2018年11月
今回は、発がん性のおそれのある化学物質のうち「経皮吸収」による健
康影響があるものについて、説明します。
これについては、H28年の厚労省の通達「発がん性のおそれのある化学物
質に係る健康障害防止対策の徹底について」(基安発0620第2号)がありま
すので、これに基づき説明します。
製造や取り扱う化学物質ごとにSDSにより危険有害性情報、ばく露防止
保護措置等について確認し、経皮ばく露等による健康障害のおそれが
あるものを把握すること。
なお、世界保健機関(WHO)の専門組織である国際がん研究機関(IARC)
が発がん性について
グループ1 (ヒトに対して発がん性がある)、
グループ2A (ヒトに対しておそらく発がん性がある)
グループ2B (ヒトに対して発がん性が疑われる)
のいずれかに分類している化学物質のうち、日本産業衛生学会や米国
産業衛生専門家会議(ACGIH)が経皮吸収による健康影響があるとして
いるものについては、下記のものがあるので、特段の注意を払うこと。
また、下記の化学物質を含め、経皮ばく露による発がんのおそれがある
化学物質を取り扱っている場合であって、SDSを入手していない、SDS
に記載されている情報が古い場合等については、新しい情報を記載した
SDSを当該化学物質の提供者から入手すること。
(1) 国際がん研究機関(IARC)グループ1 (ヒトに対して発がん性がある)

□ □ □ □ □

> [課題]
本文について、次の問いに答えてください。
(a) 説明の根拠とされている厚労省の通達の番号は何ですか。
(b) IARCのグループ2Bは、どのような分類として説明されていますか。
(c) SDSを入手していない場合などは、新しい情報を記載したSDSを誰から入手するとされていますか。

□ □ □ □ □

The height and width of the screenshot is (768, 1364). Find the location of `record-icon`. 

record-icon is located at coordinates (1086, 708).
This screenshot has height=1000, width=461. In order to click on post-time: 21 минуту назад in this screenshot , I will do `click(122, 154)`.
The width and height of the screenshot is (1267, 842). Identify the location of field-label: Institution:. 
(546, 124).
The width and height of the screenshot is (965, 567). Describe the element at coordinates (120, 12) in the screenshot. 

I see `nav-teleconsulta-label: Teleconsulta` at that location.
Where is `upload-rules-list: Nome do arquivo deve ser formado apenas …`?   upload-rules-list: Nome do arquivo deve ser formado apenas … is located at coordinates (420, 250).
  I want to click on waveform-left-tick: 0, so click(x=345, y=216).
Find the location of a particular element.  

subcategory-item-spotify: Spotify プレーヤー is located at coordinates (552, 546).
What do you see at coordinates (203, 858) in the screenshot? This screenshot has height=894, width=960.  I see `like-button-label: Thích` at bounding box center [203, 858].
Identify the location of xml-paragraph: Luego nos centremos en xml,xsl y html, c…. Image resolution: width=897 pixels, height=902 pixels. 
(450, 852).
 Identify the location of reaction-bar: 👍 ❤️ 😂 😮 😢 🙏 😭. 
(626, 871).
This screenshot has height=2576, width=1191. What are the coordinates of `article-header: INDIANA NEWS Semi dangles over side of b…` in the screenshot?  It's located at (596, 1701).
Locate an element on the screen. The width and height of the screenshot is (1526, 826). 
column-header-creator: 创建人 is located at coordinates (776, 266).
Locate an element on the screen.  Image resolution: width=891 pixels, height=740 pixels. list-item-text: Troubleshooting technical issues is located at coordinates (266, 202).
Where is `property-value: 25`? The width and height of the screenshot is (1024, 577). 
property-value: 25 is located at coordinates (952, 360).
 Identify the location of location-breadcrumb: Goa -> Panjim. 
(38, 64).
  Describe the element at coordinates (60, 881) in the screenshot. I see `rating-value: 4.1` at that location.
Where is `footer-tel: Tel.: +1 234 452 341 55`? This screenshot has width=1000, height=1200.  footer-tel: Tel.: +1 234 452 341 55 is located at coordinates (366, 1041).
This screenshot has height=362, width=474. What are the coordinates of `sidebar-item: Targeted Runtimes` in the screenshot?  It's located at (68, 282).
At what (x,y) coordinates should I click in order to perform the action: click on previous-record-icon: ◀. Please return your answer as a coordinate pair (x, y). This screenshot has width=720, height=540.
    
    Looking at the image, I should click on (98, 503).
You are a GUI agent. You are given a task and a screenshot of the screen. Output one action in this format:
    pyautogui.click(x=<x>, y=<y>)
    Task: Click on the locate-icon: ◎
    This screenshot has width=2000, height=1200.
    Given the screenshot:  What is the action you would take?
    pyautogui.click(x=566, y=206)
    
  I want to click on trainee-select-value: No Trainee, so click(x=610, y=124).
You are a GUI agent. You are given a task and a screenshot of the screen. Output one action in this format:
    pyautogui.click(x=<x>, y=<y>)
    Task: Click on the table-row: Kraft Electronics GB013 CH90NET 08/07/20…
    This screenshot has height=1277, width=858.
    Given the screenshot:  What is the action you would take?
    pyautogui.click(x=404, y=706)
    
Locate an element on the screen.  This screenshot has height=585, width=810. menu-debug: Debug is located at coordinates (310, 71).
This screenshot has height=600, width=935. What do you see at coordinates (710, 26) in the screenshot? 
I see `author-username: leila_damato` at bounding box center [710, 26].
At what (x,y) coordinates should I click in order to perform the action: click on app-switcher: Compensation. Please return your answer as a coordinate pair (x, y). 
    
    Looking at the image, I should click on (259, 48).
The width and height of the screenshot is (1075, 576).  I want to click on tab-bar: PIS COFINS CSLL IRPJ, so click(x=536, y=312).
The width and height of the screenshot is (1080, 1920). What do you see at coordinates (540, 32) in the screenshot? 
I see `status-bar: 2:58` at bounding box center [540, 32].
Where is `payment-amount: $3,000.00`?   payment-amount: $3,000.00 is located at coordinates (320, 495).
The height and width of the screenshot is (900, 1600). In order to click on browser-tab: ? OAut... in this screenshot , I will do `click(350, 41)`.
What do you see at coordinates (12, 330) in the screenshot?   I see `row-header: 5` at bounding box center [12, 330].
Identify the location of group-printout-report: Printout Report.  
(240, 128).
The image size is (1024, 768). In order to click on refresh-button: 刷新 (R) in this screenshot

□ □ □ □ □

> [解答]
(a) 基安発0620第2号
(b) ヒトに対して発がん性が疑われる
(c) 当該化学物質の提供者